> Page extract
For our primary simulations, we simulated recent (2014–2019) wolf densities in Montana (electronic supplementary material, p. 15). Because competition among packs influences spatial behaviour [18,19], an approximation of density helped simulate a specific period of space use. To set density, we used empirical data to estimate mean densities of packs that occurred in each ecoregion (electronic supplementary material, p. 6). The population was largely stable in these years with a mean of 127 packs per year and pack densities per 1000 km2 of 1.6 (Northern Rockies), 1.4 (Canadian Rockies), 1.9 (Idaho Batholith), 0.5 (Middle Rockies), 0.02 (Glaciated Plains) and 0.03 (Great Plains). Once these densities were reached, the simulation ended. We repeated 50 simulation iterations to capture variability in results (electronic supplementary material, p. 15).
We used the model's simulation results to test our hypotheses and the model's predictive capacity (electronic supplementary material, p. 15). To assess first-order selection, we overlaid raster datasets from the 50 iterations to identify where predicted territories occurred. We overlaid this with an empirically observed distribution of wolves from monitoring data (territory centroids, harvest locations of wolves and resident wolf GPS locations; for 2014–2019, n = 628; 915; and 50,601, respectively; electronic supplementary material, p. 6). For second-order selection, we averaged the 50 rasters at each 1 km2 cell, measured mean territory size predicted within each real territory boundary for 2014–2019 and compared this to the empirically observed size. We also compared sizes of simulated territories versus the 26 real territories in relation to prey density, competition and human density.
To externally test the model (using data omitted from calibration), we simulated an earlier period when pack densities were lower (2008–2009) and GPS data were available (electronic supplementary material, p. 6,15). We set per-ecoregion density to that which occurred in these years (electronic supplementary material, p. 7), ran 50 iterations of the model and measured predicted territory sizes for 10 GPS-collared wolves living in nine packs in these years. We plotted first-order selection against the empirically observed wolf distribution in these years and compared simulated territories versus the nine observed territories in relation to prey density, competition and human density (electronic supplementary material, p. 31–34).
Finally, we applied the model across a range of density and variable prey B to demonstrate their effects on space use (electronic supplementary material, p. 15,35).
4. Results
Model calibration steps tested model variations that reduced or strengthened importance of the hypothesized primary costs of space use (competition, travel and mortality risk) and settings for R. All C were important for accurate prediction (electronic supplementary material, p. 15).

> Data excerpt
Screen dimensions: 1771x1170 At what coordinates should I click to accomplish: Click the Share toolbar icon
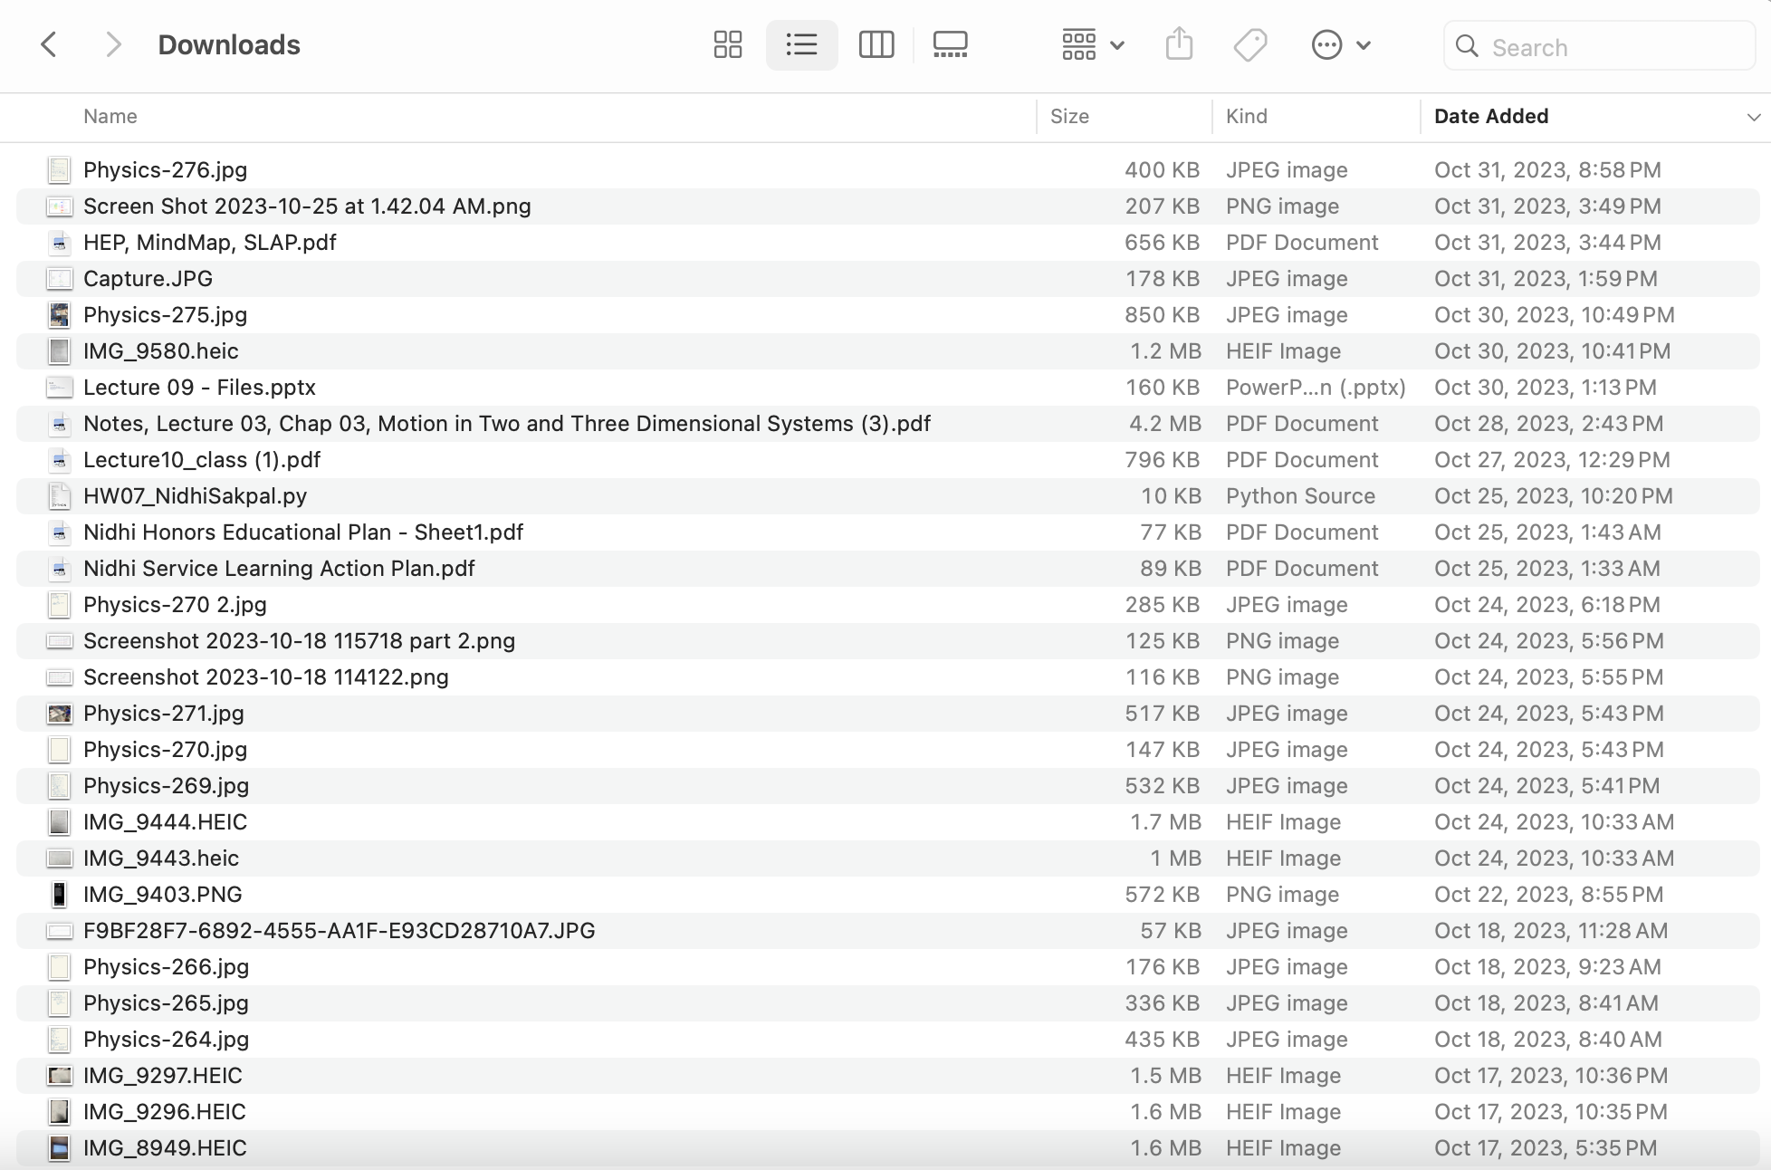click(x=1179, y=44)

> Directions for this task
Translate this sentence from the wolf territory simulation extract into Spanish: "To set density, we used empirical data to estimate mean densities of packs that occurred in each ecoregion (electronic supplementary material, p. 6)."

> Solution to the exercise
Para establecer la densidad, utilizamos datos empíricos para estimar las densidades medias de las manadas presentes en cada ecorregión (material suplementario electrónico, p. 6).